• _TASK PROMPT_:
A single number is the expected answer: the count of lines in the records below that contain "computer".

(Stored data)
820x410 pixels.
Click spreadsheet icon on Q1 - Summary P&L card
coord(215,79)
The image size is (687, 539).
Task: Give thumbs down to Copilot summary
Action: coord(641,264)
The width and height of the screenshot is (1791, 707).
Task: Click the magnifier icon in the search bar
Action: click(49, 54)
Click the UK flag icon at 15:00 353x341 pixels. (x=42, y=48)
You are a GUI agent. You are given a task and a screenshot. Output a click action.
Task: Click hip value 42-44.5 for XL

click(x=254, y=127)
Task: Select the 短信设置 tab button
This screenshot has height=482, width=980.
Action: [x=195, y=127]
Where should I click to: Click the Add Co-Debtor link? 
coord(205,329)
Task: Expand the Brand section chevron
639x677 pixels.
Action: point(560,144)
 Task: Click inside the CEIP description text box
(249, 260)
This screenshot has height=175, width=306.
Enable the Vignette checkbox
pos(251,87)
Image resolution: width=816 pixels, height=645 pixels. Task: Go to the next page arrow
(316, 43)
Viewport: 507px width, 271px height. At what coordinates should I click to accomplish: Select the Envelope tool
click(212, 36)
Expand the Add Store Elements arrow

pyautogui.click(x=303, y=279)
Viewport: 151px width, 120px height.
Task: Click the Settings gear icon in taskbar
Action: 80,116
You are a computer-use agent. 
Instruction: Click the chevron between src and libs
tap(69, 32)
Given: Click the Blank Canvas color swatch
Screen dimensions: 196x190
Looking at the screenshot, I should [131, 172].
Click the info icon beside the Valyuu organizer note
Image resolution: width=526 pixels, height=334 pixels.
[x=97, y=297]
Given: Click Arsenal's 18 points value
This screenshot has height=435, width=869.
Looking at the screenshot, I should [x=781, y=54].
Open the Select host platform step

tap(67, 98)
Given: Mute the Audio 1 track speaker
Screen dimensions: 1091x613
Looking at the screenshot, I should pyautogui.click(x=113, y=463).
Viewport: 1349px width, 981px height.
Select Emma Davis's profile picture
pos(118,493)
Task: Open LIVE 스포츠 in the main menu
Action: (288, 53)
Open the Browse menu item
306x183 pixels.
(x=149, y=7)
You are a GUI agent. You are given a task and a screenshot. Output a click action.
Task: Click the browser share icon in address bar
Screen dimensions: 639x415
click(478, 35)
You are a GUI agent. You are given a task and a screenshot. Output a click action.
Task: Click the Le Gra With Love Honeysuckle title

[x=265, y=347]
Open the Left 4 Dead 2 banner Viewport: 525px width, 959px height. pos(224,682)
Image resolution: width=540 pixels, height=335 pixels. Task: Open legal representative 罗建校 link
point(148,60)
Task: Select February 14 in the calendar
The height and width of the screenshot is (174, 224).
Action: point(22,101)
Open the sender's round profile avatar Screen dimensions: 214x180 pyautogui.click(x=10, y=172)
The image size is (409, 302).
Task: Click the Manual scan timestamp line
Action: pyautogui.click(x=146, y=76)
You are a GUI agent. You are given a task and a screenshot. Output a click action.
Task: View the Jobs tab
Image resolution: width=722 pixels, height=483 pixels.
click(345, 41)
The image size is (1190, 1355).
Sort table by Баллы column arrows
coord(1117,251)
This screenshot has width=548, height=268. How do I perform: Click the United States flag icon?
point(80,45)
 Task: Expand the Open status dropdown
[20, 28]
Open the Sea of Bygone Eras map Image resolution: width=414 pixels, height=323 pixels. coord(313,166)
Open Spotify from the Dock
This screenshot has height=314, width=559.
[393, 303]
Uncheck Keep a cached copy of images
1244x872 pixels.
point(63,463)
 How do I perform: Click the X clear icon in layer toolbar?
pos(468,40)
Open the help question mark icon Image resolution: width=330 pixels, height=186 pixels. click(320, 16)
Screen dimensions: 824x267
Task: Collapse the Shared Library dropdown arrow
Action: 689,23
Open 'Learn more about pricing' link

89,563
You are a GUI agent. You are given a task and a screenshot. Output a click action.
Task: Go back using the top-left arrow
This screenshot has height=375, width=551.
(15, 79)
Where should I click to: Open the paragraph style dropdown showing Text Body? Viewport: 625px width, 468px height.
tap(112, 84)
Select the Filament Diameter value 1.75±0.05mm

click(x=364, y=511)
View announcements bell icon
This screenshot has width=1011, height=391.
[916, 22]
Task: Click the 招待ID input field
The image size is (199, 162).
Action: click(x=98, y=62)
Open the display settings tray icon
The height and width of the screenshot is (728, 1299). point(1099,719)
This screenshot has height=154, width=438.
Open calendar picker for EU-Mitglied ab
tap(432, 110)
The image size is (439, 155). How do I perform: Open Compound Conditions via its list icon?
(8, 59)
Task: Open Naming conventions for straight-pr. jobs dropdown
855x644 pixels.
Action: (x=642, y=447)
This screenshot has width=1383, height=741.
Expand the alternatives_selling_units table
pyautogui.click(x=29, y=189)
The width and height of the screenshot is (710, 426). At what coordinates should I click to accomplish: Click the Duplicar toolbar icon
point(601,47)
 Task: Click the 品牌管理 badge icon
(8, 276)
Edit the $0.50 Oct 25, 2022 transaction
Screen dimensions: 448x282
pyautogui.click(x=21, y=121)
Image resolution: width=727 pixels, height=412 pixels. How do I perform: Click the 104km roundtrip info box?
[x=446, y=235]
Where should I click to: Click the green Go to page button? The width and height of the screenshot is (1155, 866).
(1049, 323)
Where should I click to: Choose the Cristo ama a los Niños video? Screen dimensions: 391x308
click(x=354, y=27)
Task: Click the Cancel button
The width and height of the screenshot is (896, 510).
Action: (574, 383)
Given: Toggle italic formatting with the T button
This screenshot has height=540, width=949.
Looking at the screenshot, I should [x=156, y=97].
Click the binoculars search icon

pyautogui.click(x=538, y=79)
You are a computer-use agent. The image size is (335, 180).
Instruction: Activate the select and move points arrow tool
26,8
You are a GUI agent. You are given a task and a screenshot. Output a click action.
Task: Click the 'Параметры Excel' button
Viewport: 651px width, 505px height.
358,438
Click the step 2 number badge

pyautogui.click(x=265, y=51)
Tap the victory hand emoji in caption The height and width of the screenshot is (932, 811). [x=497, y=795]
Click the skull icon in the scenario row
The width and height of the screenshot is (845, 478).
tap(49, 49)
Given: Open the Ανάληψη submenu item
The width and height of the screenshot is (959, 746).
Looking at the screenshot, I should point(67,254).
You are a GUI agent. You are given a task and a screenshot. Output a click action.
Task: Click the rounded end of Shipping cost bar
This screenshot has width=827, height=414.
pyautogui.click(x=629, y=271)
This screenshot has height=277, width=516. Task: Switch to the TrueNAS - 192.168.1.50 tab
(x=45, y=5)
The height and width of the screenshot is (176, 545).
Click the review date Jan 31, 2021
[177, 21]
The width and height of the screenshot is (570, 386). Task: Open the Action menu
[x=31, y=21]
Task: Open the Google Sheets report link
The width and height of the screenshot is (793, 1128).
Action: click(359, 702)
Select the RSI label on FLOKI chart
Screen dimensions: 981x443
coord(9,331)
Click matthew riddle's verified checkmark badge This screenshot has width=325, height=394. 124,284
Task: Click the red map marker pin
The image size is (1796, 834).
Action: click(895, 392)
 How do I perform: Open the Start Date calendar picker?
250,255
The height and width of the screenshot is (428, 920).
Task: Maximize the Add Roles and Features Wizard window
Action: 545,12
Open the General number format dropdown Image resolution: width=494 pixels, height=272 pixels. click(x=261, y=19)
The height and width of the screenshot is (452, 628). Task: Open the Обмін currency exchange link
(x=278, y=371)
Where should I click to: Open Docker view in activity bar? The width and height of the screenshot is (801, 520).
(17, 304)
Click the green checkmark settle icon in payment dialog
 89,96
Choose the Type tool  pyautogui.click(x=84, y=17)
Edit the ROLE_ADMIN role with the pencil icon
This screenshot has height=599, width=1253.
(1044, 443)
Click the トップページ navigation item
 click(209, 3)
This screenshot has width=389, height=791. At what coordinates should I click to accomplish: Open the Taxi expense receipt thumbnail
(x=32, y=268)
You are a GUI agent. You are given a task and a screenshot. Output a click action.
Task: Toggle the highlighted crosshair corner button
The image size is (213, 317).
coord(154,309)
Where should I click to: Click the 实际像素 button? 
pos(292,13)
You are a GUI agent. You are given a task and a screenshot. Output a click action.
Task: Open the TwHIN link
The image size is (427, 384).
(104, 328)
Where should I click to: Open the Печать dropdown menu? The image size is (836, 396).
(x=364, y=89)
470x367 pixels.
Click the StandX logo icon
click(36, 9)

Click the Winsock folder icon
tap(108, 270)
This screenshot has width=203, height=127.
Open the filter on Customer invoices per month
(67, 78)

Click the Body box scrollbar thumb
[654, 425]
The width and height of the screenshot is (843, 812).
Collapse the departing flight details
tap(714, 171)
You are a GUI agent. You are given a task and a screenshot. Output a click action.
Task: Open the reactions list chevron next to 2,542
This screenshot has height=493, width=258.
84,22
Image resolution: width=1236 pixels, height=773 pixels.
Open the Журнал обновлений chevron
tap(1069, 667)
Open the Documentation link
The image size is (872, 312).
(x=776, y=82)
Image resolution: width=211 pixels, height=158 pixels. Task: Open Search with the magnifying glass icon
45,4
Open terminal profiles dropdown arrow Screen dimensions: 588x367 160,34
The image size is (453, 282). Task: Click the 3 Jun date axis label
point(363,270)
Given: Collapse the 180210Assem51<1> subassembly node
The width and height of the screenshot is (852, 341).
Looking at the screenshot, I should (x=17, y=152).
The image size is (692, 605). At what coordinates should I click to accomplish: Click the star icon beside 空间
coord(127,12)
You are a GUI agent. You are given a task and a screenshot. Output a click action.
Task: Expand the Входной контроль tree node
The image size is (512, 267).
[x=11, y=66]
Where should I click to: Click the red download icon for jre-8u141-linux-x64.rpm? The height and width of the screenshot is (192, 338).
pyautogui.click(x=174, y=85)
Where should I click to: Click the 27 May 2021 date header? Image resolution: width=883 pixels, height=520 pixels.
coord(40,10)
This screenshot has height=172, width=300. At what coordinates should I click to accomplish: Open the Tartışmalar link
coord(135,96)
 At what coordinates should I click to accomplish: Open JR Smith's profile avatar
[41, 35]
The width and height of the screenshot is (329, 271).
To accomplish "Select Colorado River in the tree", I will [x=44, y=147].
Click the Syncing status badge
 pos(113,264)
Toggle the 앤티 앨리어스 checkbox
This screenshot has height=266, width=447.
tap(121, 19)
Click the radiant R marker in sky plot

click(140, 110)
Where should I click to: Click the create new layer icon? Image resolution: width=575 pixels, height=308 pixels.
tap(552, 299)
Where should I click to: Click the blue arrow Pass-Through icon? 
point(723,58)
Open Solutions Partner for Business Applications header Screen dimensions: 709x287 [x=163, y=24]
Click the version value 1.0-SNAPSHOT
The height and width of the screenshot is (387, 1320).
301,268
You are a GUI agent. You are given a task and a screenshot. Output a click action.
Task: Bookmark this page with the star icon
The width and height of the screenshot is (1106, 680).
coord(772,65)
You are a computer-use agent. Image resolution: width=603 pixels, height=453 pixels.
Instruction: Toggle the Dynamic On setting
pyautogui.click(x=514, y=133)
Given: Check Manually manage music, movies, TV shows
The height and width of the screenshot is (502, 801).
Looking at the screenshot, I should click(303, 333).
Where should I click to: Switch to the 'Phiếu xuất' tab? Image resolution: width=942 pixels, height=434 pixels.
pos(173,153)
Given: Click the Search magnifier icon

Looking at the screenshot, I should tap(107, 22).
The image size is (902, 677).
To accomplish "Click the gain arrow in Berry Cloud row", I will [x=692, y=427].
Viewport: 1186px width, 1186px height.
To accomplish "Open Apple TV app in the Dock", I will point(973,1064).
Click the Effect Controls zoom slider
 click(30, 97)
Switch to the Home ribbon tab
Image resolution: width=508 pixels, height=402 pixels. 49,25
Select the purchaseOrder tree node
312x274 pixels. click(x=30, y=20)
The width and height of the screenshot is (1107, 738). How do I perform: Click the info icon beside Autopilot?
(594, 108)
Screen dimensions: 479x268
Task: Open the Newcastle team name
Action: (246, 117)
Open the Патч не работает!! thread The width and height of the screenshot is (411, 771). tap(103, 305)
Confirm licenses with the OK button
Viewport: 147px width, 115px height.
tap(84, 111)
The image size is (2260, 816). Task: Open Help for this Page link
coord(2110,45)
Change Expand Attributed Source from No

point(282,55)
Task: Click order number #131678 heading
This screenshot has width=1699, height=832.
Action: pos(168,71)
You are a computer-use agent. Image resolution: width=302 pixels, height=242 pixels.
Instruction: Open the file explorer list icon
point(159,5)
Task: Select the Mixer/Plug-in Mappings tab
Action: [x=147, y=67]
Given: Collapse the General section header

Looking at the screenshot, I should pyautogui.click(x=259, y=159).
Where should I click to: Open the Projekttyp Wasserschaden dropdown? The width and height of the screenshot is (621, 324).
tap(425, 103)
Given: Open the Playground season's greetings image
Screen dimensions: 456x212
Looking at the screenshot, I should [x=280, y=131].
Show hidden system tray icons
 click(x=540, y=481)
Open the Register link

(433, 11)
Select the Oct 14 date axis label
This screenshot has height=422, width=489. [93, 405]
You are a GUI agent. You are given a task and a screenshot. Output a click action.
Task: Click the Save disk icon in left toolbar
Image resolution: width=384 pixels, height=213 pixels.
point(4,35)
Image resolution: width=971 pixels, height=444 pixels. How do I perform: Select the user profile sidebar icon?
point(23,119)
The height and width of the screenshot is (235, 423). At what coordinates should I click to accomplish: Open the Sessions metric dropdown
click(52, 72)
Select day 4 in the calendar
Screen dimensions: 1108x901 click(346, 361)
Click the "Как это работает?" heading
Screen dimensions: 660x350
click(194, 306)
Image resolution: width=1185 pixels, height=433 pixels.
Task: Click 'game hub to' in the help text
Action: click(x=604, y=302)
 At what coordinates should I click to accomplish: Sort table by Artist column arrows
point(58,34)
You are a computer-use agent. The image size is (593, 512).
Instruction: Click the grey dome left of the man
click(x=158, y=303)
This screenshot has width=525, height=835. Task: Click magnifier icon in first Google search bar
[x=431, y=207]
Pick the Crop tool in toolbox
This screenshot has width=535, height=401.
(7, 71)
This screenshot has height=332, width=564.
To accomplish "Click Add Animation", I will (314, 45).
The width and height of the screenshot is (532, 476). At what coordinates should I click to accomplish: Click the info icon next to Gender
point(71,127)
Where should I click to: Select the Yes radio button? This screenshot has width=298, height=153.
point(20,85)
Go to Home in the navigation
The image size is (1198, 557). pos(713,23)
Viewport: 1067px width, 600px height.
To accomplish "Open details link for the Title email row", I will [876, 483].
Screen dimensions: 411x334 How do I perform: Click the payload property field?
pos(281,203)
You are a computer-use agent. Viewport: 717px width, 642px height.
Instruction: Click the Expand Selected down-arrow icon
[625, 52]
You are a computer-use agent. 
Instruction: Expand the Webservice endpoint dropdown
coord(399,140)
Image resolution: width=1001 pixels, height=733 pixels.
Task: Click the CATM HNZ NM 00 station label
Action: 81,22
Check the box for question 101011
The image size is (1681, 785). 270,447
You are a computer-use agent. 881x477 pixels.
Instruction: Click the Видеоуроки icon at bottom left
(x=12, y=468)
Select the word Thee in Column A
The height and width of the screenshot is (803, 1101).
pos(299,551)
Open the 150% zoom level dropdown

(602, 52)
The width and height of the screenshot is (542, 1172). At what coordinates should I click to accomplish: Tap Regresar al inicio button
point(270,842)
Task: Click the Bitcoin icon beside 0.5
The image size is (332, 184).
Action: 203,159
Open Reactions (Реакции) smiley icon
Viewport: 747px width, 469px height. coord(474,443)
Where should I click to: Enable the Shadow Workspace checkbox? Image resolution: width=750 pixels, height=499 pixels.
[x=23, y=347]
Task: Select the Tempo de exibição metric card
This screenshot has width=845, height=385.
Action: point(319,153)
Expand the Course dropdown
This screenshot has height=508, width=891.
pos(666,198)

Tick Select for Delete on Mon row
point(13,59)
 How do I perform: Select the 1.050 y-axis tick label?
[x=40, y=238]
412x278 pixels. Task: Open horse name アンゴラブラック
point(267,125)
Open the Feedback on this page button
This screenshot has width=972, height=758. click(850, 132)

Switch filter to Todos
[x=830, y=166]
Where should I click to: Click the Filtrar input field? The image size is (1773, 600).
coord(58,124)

• _OUTPUT OF THE EXERCISE_:
8